### [ACTIVITY]
Whenever a line in the data contains "next", show that line.
%%
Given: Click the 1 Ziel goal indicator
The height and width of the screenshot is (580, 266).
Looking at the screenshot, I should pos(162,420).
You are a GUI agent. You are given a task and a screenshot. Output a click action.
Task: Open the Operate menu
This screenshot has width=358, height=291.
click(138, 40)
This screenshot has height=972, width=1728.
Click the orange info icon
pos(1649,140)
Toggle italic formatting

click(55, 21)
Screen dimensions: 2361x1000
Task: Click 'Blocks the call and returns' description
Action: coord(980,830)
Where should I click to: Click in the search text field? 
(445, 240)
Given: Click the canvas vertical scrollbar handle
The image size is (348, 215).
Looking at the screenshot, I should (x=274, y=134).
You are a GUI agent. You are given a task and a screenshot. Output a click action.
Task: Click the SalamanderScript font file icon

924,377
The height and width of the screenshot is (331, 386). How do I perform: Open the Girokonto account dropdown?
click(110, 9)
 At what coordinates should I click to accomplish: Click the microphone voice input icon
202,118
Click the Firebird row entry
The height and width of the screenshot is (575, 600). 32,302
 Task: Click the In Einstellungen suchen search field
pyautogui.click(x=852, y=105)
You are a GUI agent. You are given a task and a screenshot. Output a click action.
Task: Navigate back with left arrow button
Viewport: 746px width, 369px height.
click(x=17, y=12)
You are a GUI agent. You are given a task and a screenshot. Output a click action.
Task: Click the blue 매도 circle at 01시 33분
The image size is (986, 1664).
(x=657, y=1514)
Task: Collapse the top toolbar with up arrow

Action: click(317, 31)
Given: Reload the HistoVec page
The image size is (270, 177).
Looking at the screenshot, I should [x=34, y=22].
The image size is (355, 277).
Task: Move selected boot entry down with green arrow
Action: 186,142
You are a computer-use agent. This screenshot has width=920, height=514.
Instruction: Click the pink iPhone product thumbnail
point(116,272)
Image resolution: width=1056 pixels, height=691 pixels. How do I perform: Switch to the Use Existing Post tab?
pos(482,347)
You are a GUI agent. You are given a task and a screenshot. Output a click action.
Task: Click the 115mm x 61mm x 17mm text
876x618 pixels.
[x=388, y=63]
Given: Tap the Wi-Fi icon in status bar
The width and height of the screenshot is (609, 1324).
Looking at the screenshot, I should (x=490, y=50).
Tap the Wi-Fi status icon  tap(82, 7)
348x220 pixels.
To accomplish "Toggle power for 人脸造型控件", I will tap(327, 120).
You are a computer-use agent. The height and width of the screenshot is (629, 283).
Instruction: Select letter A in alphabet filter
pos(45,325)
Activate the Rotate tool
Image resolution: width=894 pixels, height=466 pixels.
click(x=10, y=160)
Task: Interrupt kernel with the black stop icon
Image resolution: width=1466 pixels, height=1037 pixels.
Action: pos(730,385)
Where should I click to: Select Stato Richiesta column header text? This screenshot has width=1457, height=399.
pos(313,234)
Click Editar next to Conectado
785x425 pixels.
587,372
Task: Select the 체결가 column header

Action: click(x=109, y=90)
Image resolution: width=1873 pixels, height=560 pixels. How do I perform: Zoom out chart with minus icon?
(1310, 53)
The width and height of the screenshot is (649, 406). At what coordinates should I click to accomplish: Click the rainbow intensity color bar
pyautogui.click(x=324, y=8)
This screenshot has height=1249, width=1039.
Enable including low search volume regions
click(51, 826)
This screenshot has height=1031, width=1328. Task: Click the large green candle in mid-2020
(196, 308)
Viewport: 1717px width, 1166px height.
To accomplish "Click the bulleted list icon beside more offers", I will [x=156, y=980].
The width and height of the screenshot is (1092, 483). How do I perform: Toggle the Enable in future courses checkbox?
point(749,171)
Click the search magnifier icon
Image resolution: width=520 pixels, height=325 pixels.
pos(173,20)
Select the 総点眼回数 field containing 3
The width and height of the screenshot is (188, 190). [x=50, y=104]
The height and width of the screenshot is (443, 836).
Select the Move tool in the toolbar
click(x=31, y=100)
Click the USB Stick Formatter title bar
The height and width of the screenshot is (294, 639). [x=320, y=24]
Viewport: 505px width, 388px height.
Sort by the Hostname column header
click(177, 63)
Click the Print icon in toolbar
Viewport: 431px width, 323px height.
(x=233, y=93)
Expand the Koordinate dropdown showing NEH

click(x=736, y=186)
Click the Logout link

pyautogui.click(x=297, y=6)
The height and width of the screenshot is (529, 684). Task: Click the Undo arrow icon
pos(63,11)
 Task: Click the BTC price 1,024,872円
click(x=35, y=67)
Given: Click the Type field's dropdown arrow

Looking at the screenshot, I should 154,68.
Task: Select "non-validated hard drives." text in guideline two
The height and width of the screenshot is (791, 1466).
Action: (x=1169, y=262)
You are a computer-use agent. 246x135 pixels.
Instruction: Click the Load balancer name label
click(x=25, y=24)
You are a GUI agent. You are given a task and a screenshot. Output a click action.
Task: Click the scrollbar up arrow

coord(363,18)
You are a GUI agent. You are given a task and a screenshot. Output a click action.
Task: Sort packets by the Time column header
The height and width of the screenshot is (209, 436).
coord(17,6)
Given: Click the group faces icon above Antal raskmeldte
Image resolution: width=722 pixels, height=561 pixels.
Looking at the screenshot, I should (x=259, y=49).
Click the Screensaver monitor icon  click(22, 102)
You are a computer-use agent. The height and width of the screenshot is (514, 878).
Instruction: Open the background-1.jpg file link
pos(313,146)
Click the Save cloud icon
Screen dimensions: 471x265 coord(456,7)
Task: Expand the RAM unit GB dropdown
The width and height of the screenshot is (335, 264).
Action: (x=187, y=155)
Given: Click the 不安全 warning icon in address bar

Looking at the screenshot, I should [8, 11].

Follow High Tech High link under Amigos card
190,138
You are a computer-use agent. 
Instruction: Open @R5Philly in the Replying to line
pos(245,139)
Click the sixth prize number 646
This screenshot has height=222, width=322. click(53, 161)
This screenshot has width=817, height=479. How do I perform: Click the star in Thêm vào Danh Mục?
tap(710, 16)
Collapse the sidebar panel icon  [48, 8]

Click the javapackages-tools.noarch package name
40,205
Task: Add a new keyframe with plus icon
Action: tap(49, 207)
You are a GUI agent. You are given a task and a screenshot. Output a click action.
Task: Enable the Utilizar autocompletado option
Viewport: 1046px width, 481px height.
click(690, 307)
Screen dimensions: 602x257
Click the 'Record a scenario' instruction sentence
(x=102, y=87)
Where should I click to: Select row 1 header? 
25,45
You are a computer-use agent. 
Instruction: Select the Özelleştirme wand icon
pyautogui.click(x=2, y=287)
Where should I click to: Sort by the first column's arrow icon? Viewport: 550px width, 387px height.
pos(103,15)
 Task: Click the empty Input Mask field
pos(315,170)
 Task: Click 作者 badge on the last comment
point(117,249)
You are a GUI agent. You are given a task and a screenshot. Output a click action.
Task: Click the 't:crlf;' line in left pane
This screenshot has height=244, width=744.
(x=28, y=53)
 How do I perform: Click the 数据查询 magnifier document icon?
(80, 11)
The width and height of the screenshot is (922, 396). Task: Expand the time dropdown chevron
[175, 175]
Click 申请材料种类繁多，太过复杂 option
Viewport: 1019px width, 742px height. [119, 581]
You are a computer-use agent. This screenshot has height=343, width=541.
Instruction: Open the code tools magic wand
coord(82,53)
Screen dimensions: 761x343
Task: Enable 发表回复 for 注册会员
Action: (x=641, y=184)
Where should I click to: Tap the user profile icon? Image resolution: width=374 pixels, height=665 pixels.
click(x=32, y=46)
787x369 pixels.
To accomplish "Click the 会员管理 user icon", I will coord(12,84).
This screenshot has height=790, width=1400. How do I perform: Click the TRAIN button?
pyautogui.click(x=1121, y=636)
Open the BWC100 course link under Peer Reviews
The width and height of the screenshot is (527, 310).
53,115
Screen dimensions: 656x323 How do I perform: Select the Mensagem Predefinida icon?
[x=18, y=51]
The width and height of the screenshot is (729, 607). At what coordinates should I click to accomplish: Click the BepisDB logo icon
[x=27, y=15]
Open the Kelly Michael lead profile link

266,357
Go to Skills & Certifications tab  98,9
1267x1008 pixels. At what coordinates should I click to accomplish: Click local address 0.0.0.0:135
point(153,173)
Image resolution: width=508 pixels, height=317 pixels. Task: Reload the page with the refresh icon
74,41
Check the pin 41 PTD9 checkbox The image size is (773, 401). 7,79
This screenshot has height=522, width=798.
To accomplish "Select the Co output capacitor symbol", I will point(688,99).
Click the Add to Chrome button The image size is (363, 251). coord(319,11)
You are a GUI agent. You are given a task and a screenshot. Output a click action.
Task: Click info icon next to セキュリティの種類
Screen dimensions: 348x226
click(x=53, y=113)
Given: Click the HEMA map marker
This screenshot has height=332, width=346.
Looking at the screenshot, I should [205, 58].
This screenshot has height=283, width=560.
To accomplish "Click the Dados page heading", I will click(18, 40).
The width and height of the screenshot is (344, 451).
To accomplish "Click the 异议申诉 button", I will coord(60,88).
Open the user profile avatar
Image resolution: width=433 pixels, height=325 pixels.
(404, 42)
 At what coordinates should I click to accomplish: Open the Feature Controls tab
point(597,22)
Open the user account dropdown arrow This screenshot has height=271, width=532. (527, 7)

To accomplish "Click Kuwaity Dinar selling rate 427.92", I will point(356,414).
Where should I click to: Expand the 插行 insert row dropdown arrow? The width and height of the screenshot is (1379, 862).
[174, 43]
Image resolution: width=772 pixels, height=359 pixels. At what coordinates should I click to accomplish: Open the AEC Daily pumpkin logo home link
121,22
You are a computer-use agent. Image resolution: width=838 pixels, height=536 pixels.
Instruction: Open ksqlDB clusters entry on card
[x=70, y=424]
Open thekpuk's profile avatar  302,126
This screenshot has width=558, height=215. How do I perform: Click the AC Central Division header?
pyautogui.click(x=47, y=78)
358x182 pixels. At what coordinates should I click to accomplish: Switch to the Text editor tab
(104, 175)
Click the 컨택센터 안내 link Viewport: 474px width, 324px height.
%%
### [OUTPUT FOR THIS TASK]
Click Editar next to Conectado
Task: Click info icon next to セキュリティの種類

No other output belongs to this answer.